* **Check your understanding**:
(A) In the decision excerpt on the Council's withheld contract information, about how many pages does the contract run to?
(B) Pick up the decision excerpt on the Council's withheld contract information where it stops, and continue it.

* **Exercise passage**:
..........

24. The Council explained that the contract extended to around 290 pages and described it as a legally binding contract. It was withholding those parts identified in a schedule to the contract, which the parties to the contract had agreed was commercially sensitive and to be kept confidential for set periods. It referred to the clause in the contract which provided for that confidentiality.

25. As in Decision 033/2009: Mr Paul Drury and East Renfrewshire Council[3], the Commissioner does not accept that the existence of a confidentiality clause in a contract will, in itself, mean that all information captured by such a clause should be, or will be, automatically considered confidential. To accept such a proposition would essentially give public authorities the ability to withhold such information under the EIRs, regardless of whether the information in question is actually confidential. The Commissioner is required to look behind the confidentiality clause and focus on the nature of any withheld information to determine whether the duty of confidence should stand.

26. In this case, having viewed the withheld information, the Commissioner is satisfied that it falls within the scope of the information described within the contract as confidential and that there is no reasonable basis for treating it as other than confidential. In the circumstances, he is satisfied that a legally binding duty of confidence exists in respect of the withheld information.

Would disclosure of the information cause, or be likely to cause, substantial harm to a legitimate economic interest?

27. The term "legitimate economic interest" is not defined in the EIRs. In the Commissioner's view, the interest in question should be financial, commercial or otherwise "economic" in nature. The prejudice to that interest must be substantial: in other words, it must be of real and demonstrable significance.

The Council's submissions

28. The Council submitted that the withheld information in this case was part of a complex contractual arrangement for its most significant capital project in living memory. The Council stated that this capital project was unlike the majority of those it entered into. Usually, it explained, it had a direct contractual arrangement with the builder; in this case, however, the contractual arrangements involved a commission though the "Hubco process", a Scottish Government initiative. The Council stated that this process allowed it access to funding and expertise which were a benefit to securing this major building.

29. The Council submitted that the economic interest under consideration in this case was not primarily that of the Council, but of the other parties who provided the information and sought to have it protected by the non-disclosure clause in the contract. The Council explained that it had sought (and obtained) the views of the direct party to the contract - HNSAL. The Council also sought the views of HNSAL's parent company (Equitix Hubco3 Ltd), funders (the Scottish Futures Trust (the SFT) and Aviva) and the provider of the facilities management services (Robertson FM). Comments from these consultees were provided.

30. S upported by the comments received, the Council submitted that disclosure of the information would result in sensitive commercial data being provided to commercial competitors of the various parties involved in the contract. These included financial requirements, the risk profile assumed and the process of negotiating transactions. The Council submitted that this would also damage future negotiations, undermine the confidence of funders and contractors in the whole hub process, and undermine the competitiveness of future public procurement exercises.

..........

* **Data excerpt**:
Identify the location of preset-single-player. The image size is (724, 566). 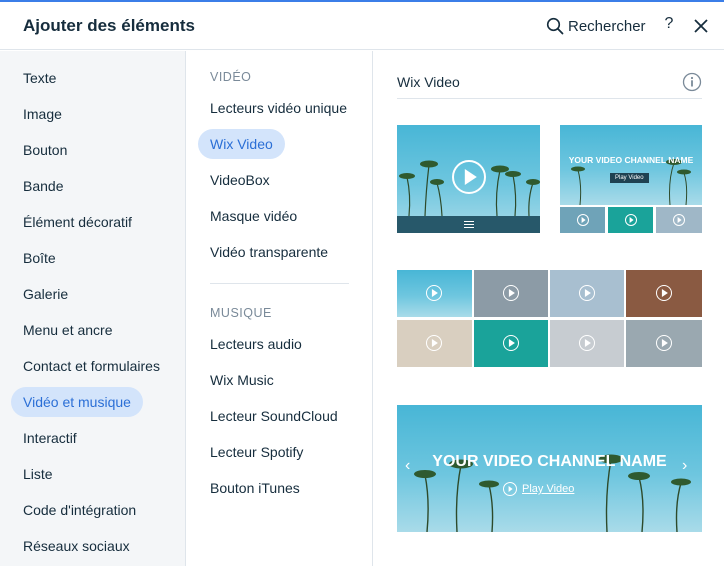
(468, 179).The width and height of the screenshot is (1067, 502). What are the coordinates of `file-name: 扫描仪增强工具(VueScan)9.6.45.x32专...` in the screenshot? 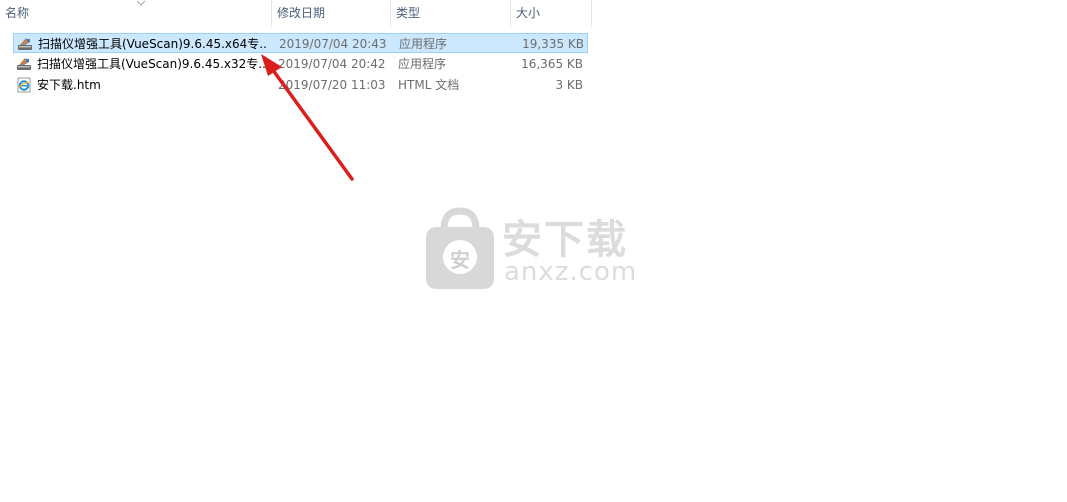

..........

* **Answers for the exercise**:
(A) Around 290 pages.

(B)
31. The Council submitted that it also had to protect its own legitimate economic interests. It stated that HNSAL had informed the Council that it would regard the disclosure of the withheld information as a breach of contract. The Council could therefore expect to be sued for this breach of contract if it chose to disclose the information.

32. The Council stated that it was considering approaching the SFT and using the Hubco process for other new build projects. In its view, this route for funding might be curtailed or subject to additional conditions if the parties considered the Council would not uphold its confidentiality undertakings.

33. The Council concluded that, for the reasons outlined above, the substantial prejudice envisaged by the exception in regulation 10(5)(e) would ensue from disclosure. In the Council's view, disclosure of the information would be substantially prejudicial to the other parties involved in the contract as it would disclose their position to commercial competitors and put them at a disadvantage in future contracts for which they might be involved.

34. The Council also argued that disclosure of the withheld information would undermine the Hubco process if there could be no reliance on contractual confidentiality clauses. Additionally, the Council considered itself to be at risk of substantial prejudice as there was a strong likelihood that it would be faced with litigation if it chose to disclose the remaining withheld information.

Mr Carrell's submissions

35. Mr Carrell submitted that the Council's position that it could not disclose any financial information, regardless of the level of detail within that information, meant it was putting its own interests, and the commercial interests, ahead of the public interest as defined in the EIRs.

36. Mr Carrell submitted that financiers, banks and contractors had themselves disclosed information on the rates of return they received in identical SFT projects. In his view, this served to disapply or weaken the exceptions open to the Council under the EIRs.

37. Mr Carrell argued also that the Council had applied exceptions in a blanket fashion without considering whether some of the information could be disclosed.

The Commissioner's view

38. The Commissioner has considered carefully the arguments presented by both the Council and Mr Carrell.

39. In the Commissioner's view, disclosing the withheld information in response to Mr Carrell's request would, or would be likely to, cause substantial harm to a legitimate economic interest. In particular, the Commissioner accepts that the economic interests which would be affected are those of the principal contractor, the funders and the facilities management provider.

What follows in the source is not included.